The task: Return the lines below that contain the word "computer".

Data for this exercise:
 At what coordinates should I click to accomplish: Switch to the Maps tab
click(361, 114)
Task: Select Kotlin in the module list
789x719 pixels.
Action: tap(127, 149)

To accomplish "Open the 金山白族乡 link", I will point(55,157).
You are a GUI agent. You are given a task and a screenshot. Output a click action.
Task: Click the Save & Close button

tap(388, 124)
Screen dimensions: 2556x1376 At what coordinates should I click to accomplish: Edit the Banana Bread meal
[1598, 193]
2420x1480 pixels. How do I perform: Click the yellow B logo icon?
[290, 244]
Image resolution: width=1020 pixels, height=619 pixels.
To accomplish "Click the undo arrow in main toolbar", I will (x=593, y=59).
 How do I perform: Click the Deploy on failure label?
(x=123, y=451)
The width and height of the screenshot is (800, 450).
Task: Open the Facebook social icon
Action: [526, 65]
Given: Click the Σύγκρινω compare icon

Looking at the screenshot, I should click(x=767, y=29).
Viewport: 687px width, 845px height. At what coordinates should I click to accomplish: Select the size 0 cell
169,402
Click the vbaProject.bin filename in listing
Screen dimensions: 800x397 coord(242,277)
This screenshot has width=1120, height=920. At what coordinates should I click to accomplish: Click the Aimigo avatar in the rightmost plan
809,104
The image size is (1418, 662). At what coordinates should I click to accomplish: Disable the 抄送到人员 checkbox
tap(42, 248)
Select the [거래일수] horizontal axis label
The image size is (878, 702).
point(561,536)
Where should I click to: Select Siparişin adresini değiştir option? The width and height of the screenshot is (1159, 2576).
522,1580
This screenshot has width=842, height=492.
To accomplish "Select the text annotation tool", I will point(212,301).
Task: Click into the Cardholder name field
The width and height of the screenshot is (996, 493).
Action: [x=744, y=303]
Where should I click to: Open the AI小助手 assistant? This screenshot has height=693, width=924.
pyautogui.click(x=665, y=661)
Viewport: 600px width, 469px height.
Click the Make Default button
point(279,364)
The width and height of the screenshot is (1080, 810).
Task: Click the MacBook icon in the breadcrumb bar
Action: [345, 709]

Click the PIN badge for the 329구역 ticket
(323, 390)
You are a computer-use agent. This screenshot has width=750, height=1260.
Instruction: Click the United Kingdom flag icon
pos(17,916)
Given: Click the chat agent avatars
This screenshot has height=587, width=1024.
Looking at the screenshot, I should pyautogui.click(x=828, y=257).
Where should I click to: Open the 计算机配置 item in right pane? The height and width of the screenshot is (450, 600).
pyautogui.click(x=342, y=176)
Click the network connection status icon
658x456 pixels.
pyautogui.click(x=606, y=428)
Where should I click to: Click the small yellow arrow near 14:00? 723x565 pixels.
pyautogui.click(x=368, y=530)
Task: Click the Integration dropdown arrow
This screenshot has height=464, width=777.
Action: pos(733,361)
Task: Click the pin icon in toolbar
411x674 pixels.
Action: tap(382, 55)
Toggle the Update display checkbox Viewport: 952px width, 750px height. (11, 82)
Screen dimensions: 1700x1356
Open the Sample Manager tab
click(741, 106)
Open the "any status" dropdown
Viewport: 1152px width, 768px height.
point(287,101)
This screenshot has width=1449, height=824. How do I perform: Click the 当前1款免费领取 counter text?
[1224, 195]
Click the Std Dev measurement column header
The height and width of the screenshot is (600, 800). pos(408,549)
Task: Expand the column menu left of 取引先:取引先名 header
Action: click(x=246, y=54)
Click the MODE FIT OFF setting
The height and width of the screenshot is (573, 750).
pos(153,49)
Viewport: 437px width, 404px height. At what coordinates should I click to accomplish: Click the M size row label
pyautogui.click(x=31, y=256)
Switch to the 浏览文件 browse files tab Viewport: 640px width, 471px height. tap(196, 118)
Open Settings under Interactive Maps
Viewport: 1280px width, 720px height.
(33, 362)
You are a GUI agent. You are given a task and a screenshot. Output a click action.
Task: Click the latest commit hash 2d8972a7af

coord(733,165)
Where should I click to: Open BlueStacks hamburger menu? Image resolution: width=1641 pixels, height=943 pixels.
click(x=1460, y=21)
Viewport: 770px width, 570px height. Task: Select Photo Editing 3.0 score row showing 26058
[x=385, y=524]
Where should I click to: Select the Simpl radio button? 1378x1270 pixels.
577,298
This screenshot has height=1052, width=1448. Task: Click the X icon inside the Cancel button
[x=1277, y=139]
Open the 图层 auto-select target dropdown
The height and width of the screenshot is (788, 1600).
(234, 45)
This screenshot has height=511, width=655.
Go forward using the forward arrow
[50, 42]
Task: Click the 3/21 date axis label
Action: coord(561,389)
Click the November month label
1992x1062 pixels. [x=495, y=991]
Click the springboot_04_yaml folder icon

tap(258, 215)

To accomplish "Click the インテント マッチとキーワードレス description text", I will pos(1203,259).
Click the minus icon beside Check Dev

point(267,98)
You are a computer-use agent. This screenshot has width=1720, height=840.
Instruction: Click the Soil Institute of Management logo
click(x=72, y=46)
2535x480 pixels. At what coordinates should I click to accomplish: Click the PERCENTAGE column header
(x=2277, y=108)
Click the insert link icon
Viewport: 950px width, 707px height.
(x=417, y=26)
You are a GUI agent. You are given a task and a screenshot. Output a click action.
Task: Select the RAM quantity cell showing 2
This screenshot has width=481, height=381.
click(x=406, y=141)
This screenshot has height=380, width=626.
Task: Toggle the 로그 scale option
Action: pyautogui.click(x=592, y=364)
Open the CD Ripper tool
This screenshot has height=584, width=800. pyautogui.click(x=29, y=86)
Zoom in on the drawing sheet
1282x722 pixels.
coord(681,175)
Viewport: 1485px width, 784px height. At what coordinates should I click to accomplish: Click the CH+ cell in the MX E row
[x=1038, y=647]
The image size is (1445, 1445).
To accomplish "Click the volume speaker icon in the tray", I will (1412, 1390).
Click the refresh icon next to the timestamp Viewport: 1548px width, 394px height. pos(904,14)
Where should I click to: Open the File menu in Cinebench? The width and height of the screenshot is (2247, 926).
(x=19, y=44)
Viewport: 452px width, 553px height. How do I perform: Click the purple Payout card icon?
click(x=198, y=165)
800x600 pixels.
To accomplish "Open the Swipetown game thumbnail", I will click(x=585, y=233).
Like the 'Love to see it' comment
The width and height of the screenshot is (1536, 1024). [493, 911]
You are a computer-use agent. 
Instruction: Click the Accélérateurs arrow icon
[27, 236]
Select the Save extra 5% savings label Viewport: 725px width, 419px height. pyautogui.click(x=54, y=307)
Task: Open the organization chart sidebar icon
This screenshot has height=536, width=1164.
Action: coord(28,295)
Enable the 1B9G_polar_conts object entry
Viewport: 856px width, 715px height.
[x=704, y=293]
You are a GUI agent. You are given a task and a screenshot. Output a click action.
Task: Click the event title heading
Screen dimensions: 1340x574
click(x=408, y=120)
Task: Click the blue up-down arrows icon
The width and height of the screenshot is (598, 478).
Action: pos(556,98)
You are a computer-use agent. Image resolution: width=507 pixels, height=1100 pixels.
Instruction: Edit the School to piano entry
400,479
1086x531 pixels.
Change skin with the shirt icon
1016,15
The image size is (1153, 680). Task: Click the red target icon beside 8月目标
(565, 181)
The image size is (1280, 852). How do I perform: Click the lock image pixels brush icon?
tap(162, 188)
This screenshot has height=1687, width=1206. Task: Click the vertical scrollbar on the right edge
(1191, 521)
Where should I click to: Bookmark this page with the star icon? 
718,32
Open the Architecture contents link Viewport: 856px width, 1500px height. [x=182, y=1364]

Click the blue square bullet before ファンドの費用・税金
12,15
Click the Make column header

Written solution:
You are a computer-use agent. This screenshot has width=750, height=1260.
You are a computer-use agent. This screenshot has width=1720, height=840.
You are a computer-use agent. 
You are a computer-use agent. Image resolution: width=507 pixels, height=1100 pixels.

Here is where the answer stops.